El lector al que se refiere Jauss en su pensamiento literario es un lector muy poco exigente.
Es, en su virtualidad, un receptor o registrador de experiencias estéticas, pero no
necesariamente de Ideas críticas. Esta exigencia no está en la Rezeptionsästhetik construida
por Hans Robert Jauss. ¿Por qué? Porque Jauss reduce la interpretación a la lectura, y la
lectura a la recepción, y la recepción a una experiencia fenomenológica, esto es, a lo que
Iser (1976) denominará “el acto de leer”, y que debería haber estudiado como es debido, es
decir, como el acto de interpretar ideas objetivadas formalmente en los materiales
literarios. De este modo, maestro y discípulo habrían superado los límites del idealismo
fenomenológico en que incurrieron de forma tan constante como definitiva, y que les
impidió distinguir de un modo efectivo y gnoseológico la diferencia operatoria entre lector,
quien interpreta para sí, y transductor o intérprete, quien interpreta para los demás. El
lector de Jauss y de Iser es un lector que ni siquiera interpreta para sí, desde el momento en
que actúa como un simple fenomenólogo, o registrador de experiencias estéticas. En su
mente virtual los fenómenos persisten como fenómenos, sin llegar a convertirse en
conceptos, de modo que la experiencia literaria se mantiene en un umbral profundamente
psicologista y sociologista (M2), que no alcanza, ni siquiera lo pretende, formulaciones
conceptuales o lógicas dadas en un tercer género de materialidad científica (M3).
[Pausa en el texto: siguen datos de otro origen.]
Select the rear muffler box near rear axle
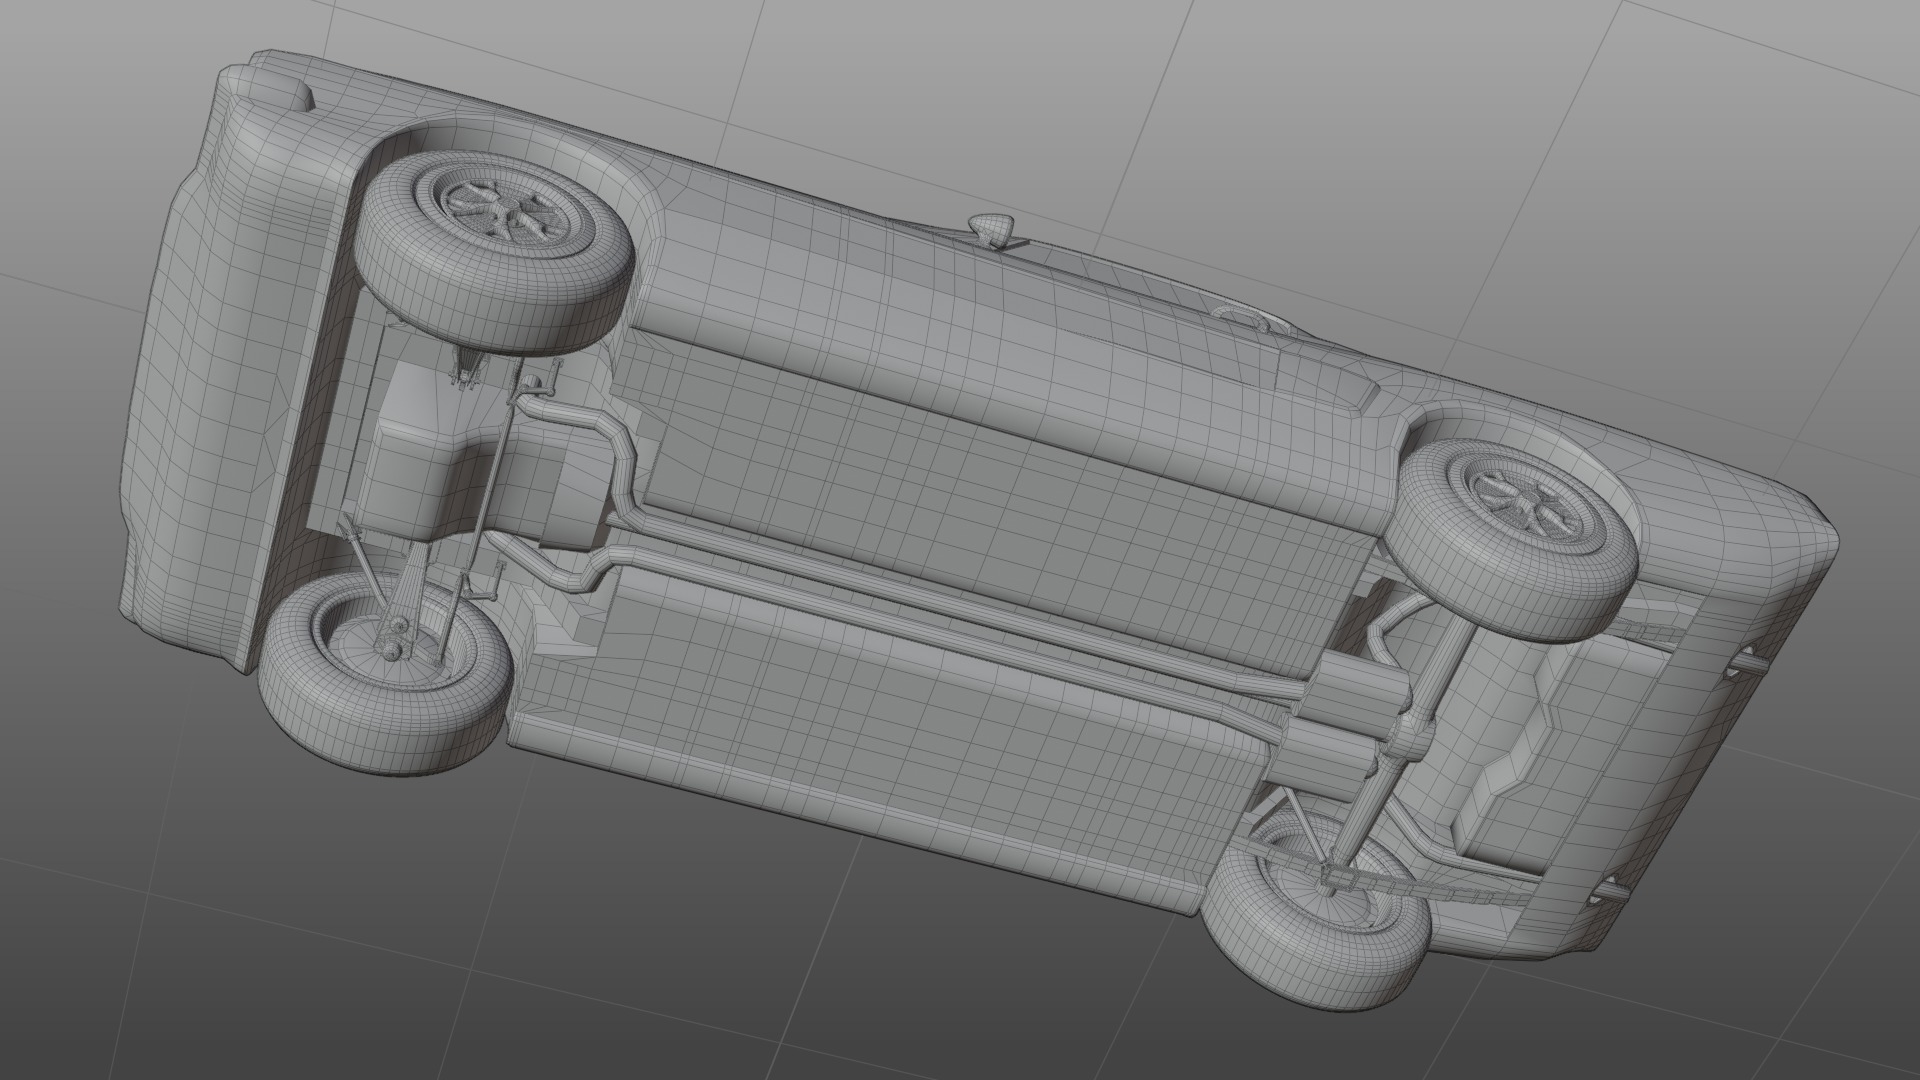 coord(1350,693)
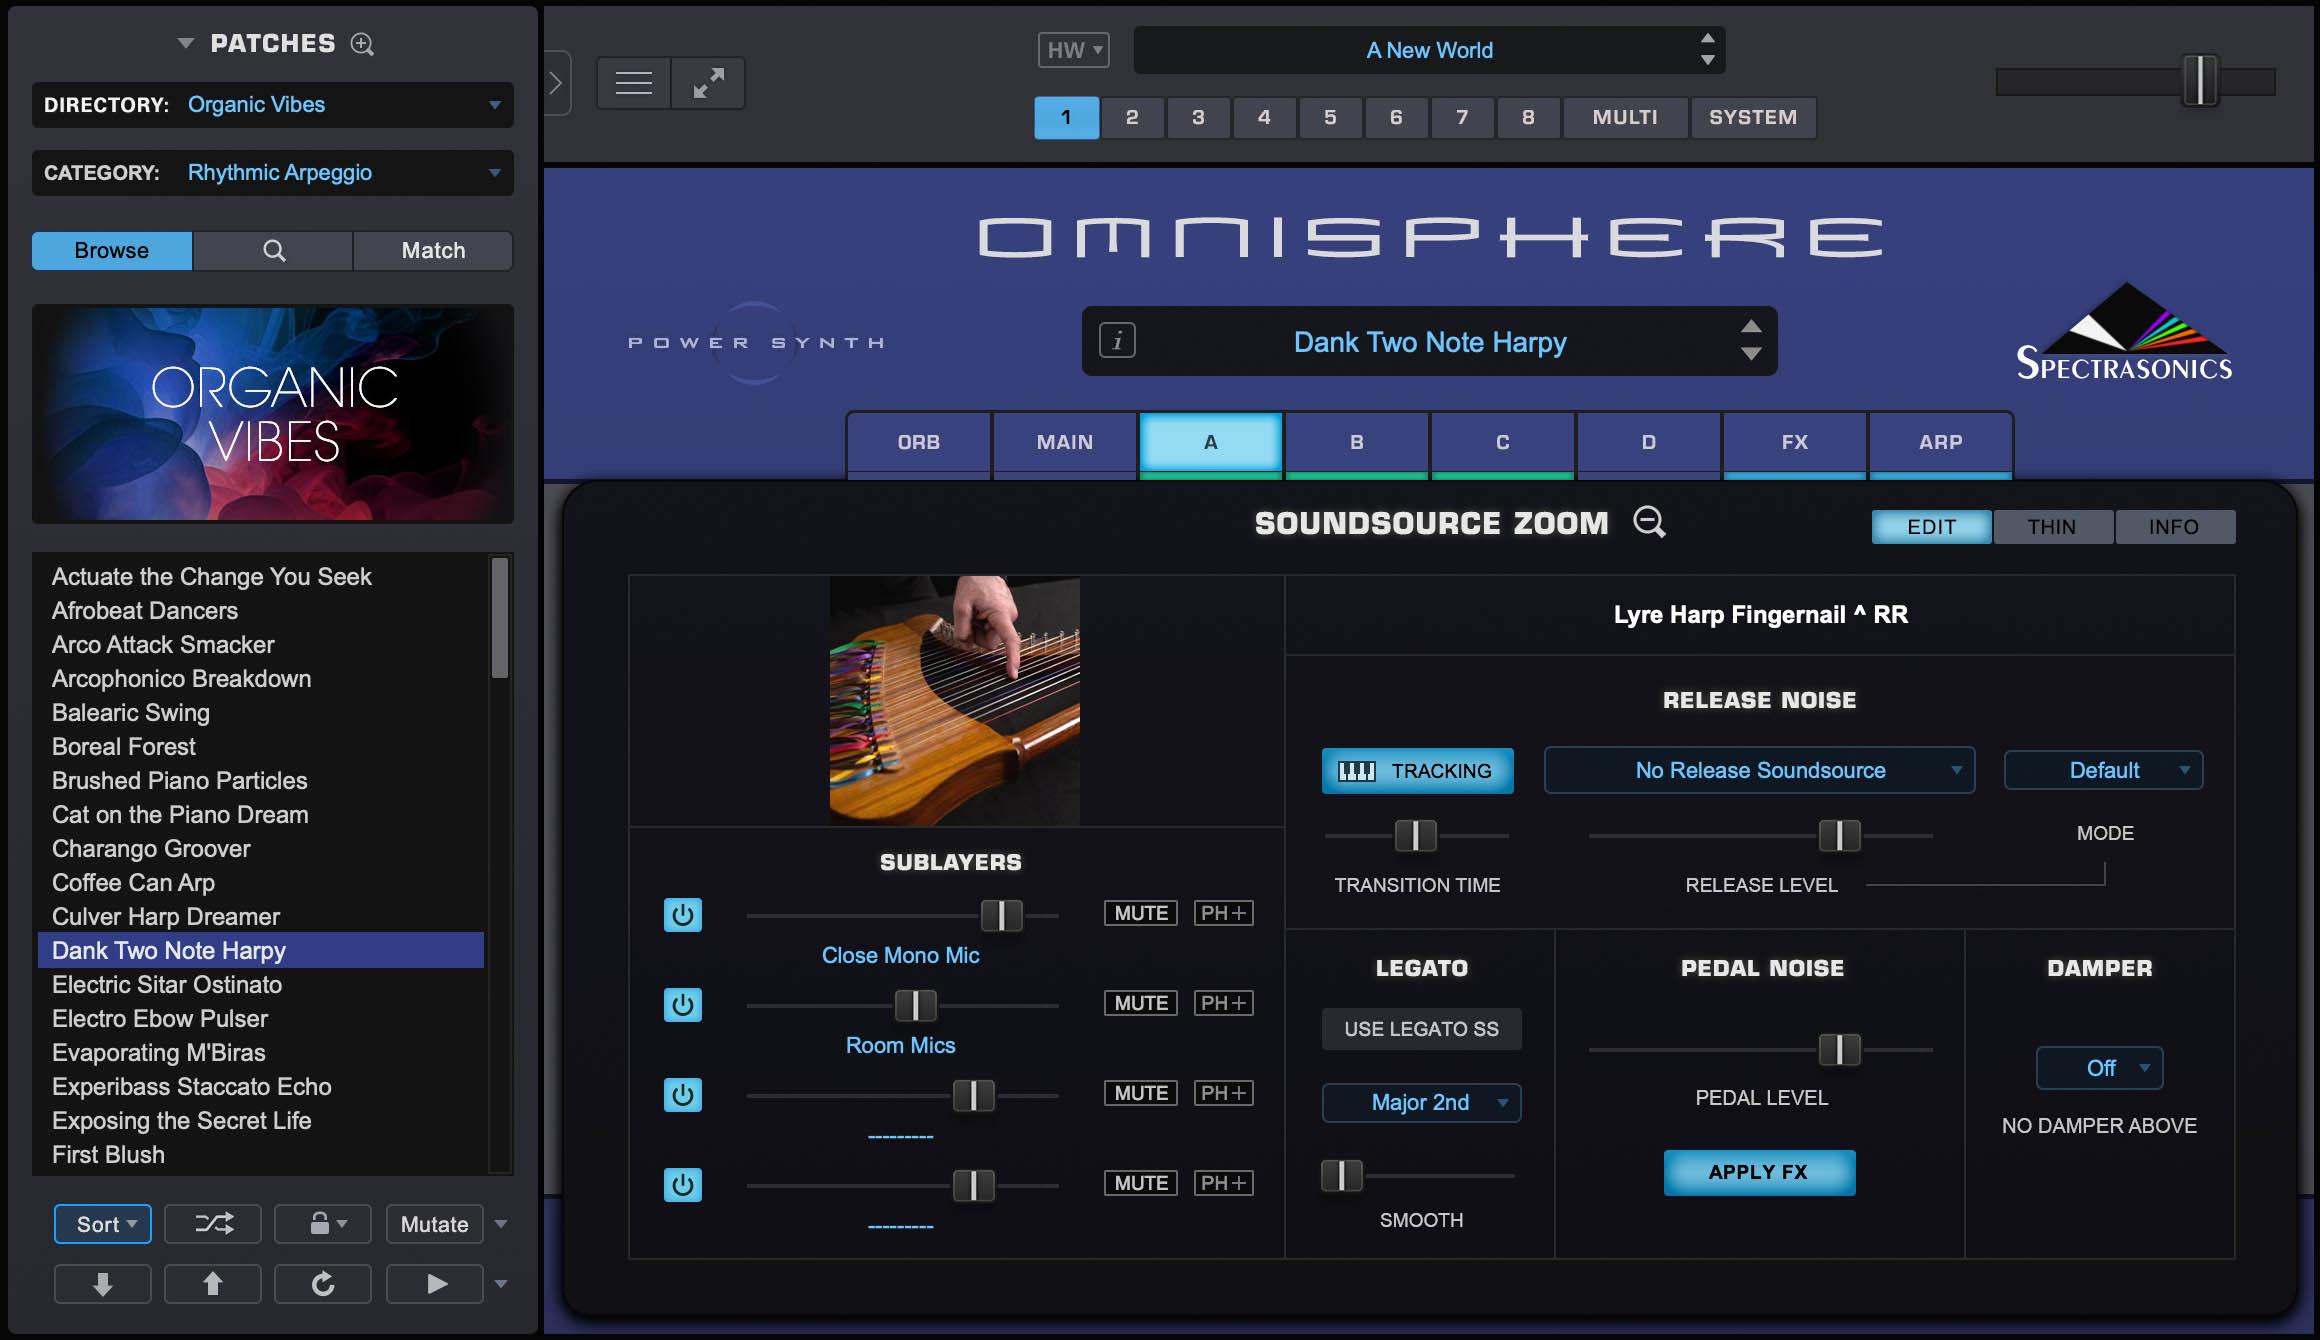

Frente al
lector de Jauss y de Iser, el intérprete es un lector con criterios, y con poder y autoridad
para hacerlos valer contra otros intérpretes. Interpretar es interpretar contra alguien
(Bueno, 1992; Ongay, 2012). La interpretación es siempre dialéctica, o en caso contrario
solo será una rapsodia descriptiva o una mera doxografía. Por otro lado, la lectura que no se
convierte en interpretación, es decir, que no se hace pública, frente a otras interpretaciones,
y en relación de analogía, paralelismo o dialéctica, no deja de ser un autologismo, esto es, la
propuesta solipsista que alguien se hace para sí mismo. A su vez, la interpretación o
transducción, por su naturaleza, es siempre dialógica y dialéctica, porque se enfrenta a
otras interpretaciones y porque siempre nace en oposición a una proposición que trata de
discutirse o negarse, la cual ostenta un carácter normativo, es decir, legible, transmisible y
transformable, conforme a un sistema de normas, desde el momento en que no se puede
articular una interpretación a partir de un conjunto nulo de premisas o conceptos.